=== Your assignment ===
Print, word for word, only the lines from the one with "1280x720 pixels." down to the last line of the listing below; no pictures.

=== Supplied information ===
◆ ◆ ◆ ◆

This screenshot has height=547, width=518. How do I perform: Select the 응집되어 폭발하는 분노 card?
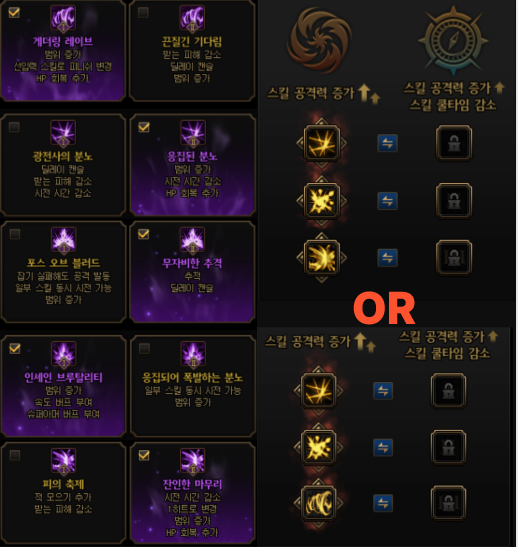point(193,386)
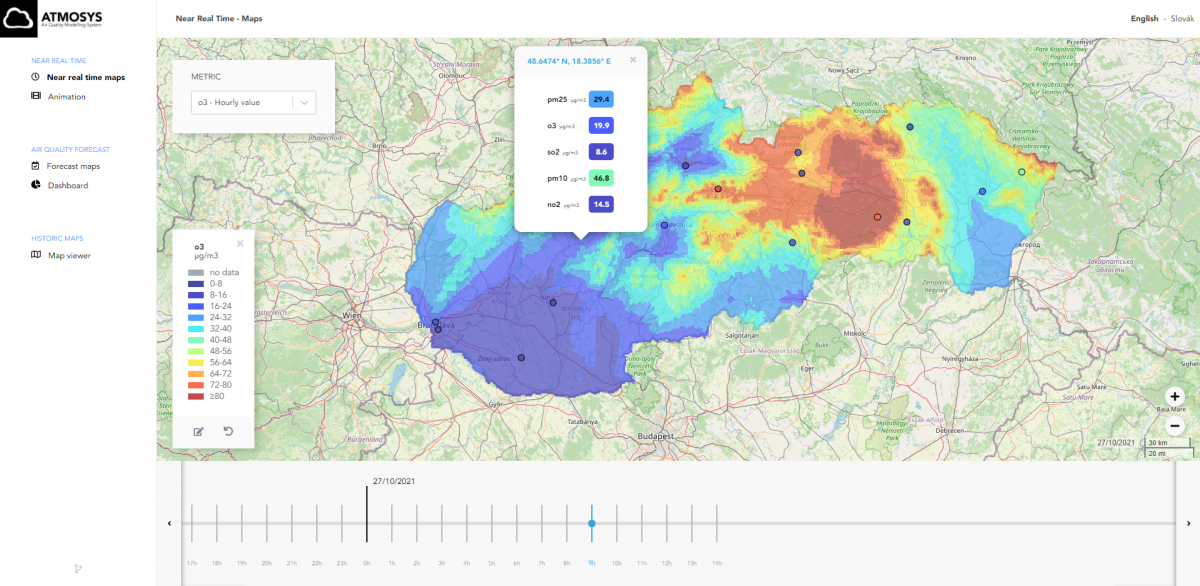Screen dimensions: 1200x586
Task: Zoom out of the map
Action: (x=1175, y=425)
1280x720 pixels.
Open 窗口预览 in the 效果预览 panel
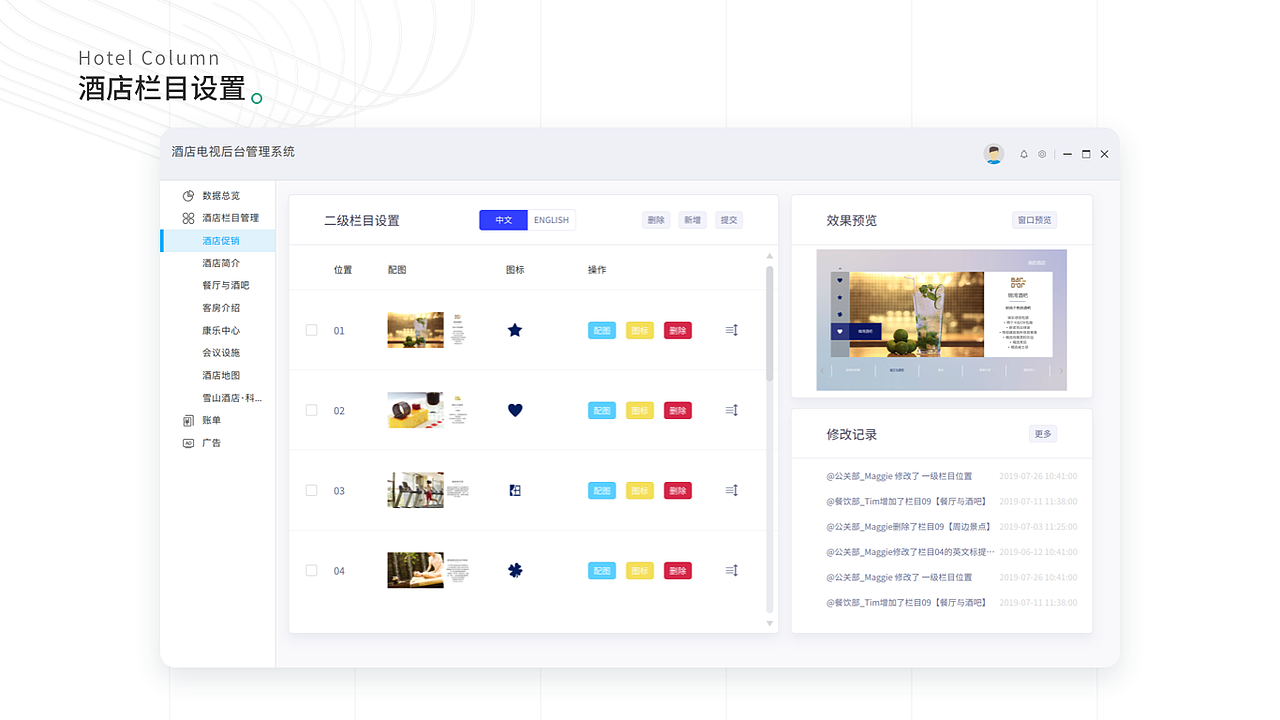point(1034,219)
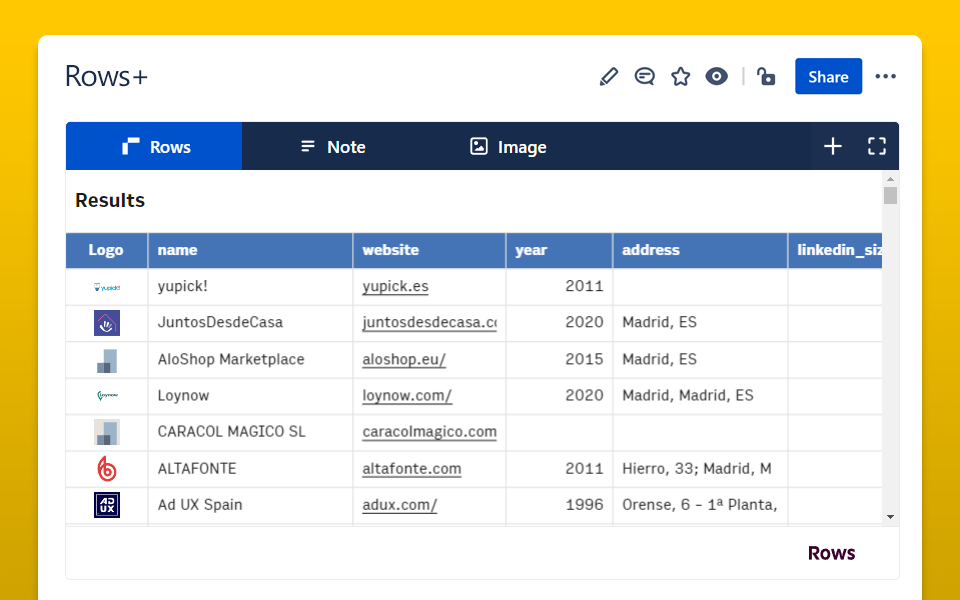Click the Share button
Image resolution: width=960 pixels, height=600 pixels.
[x=828, y=76]
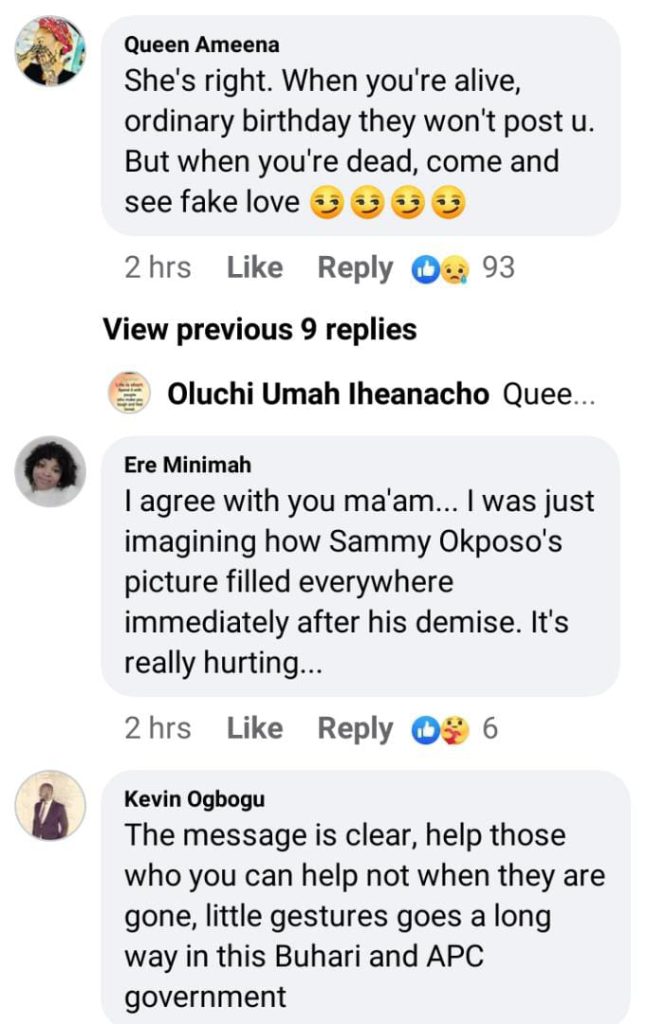Reply to Queen Ameena's comment
Viewport: 647px width, 1024px height.
[355, 268]
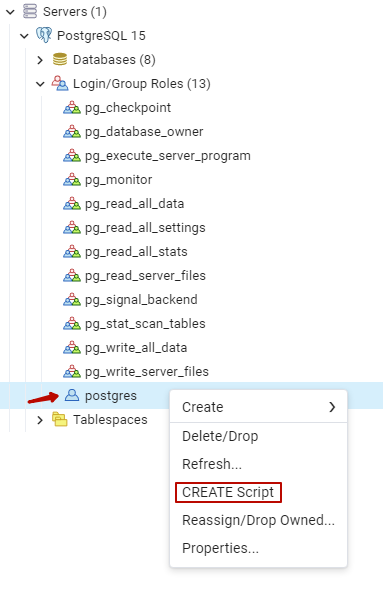The height and width of the screenshot is (592, 383).
Task: Click the Tablespaces folder icon
Action: [60, 419]
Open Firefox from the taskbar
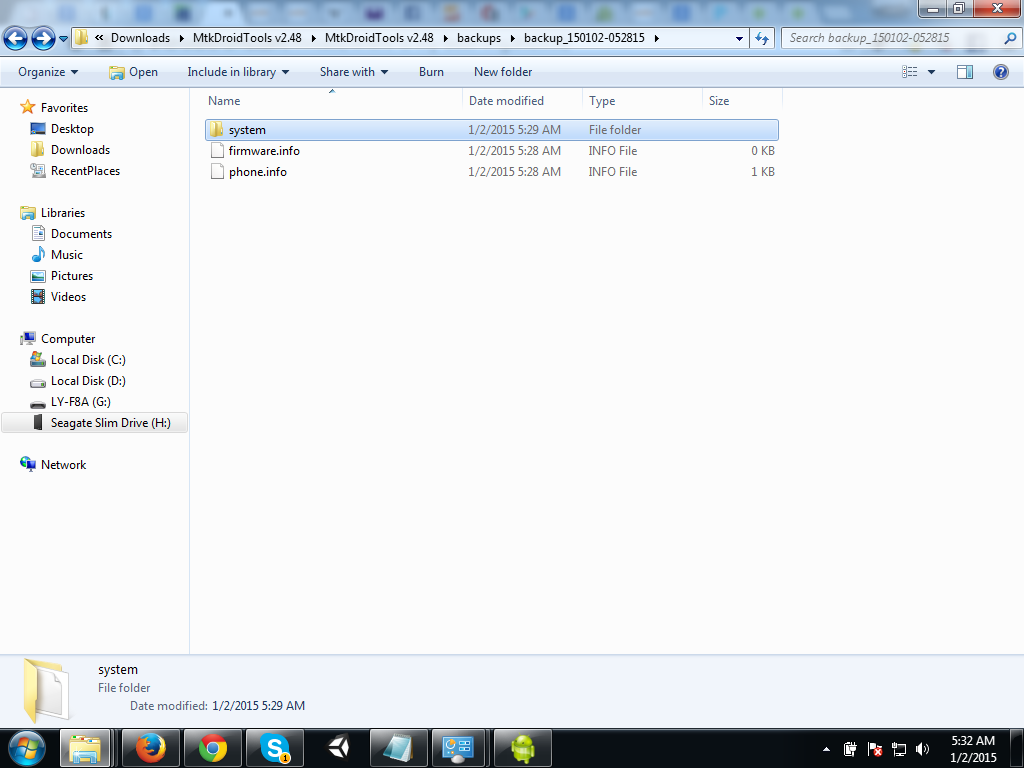The width and height of the screenshot is (1024, 768). [x=150, y=748]
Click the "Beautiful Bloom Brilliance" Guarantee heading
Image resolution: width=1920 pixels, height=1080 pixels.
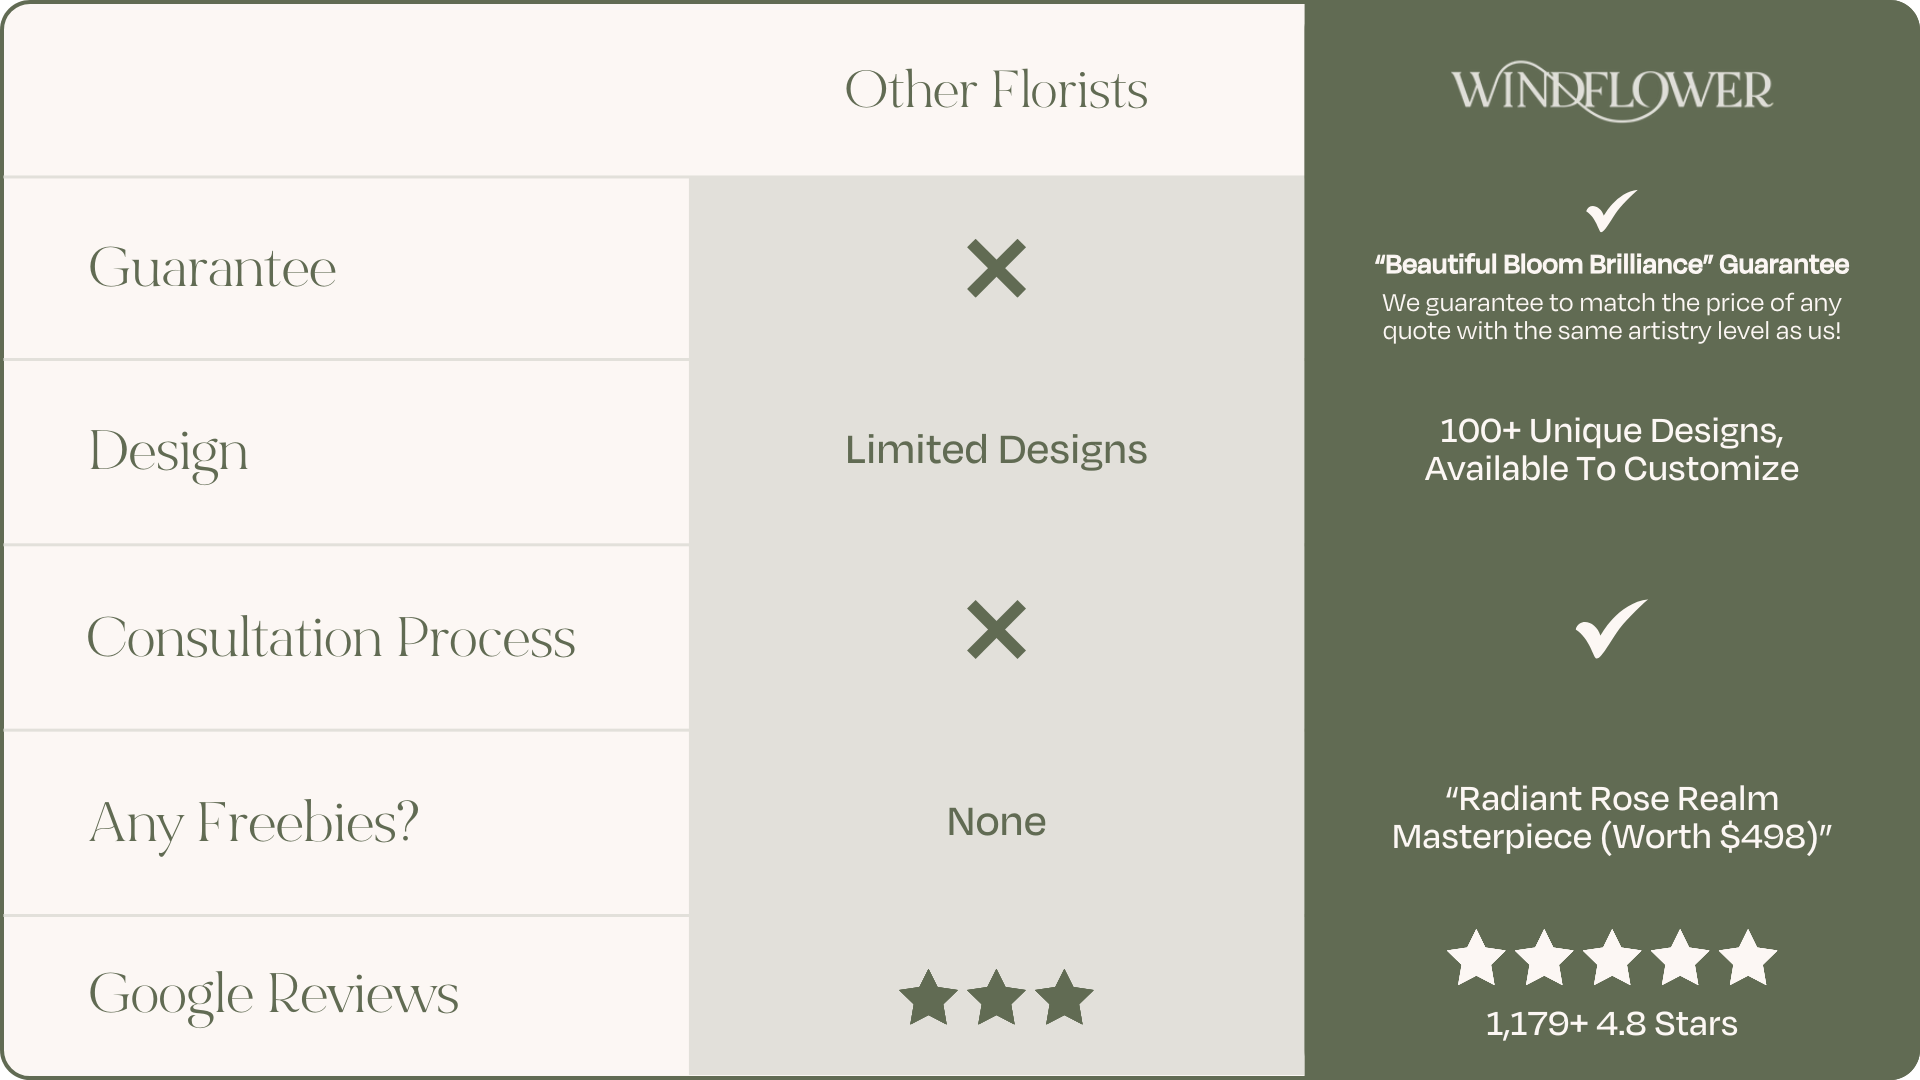[x=1611, y=265]
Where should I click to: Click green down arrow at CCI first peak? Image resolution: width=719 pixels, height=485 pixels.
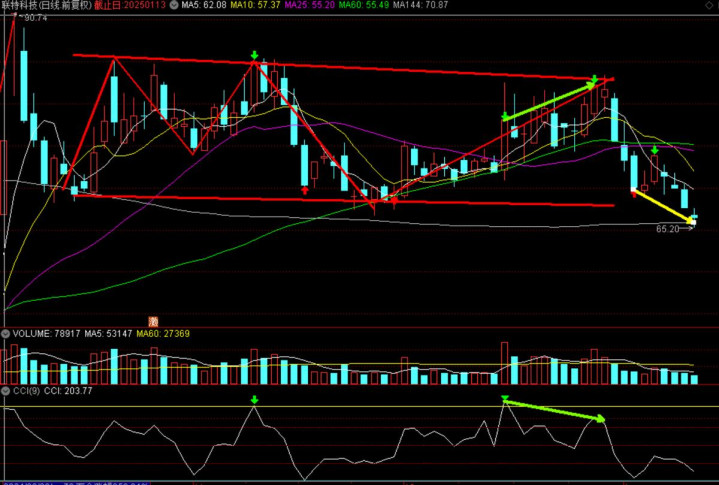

◆ ◆ ◆ ◆

=== Result ===
1280x720 pixels.
Open 窗口预览 in the 效果预览 panel
point(1034,219)
Click the Share button
Image resolution: width=960 pixels, height=600 pixels.
[x=828, y=76]
Reply to Queen Ameena's comment
Viewport: 647px width, 1024px height.
[355, 268]
The height and width of the screenshot is (592, 383).
Task: Click the Tablespaces folder icon
Action: [60, 419]
Open Firefox from the taskbar
The width and height of the screenshot is (1024, 768). [x=150, y=748]
Click the "Beautiful Bloom Brilliance" Guarantee heading
Image resolution: width=1920 pixels, height=1080 pixels.
[x=1611, y=265]
Where should I click to: Click green down arrow at CCI first peak? Image resolution: width=719 pixels, height=485 pixels.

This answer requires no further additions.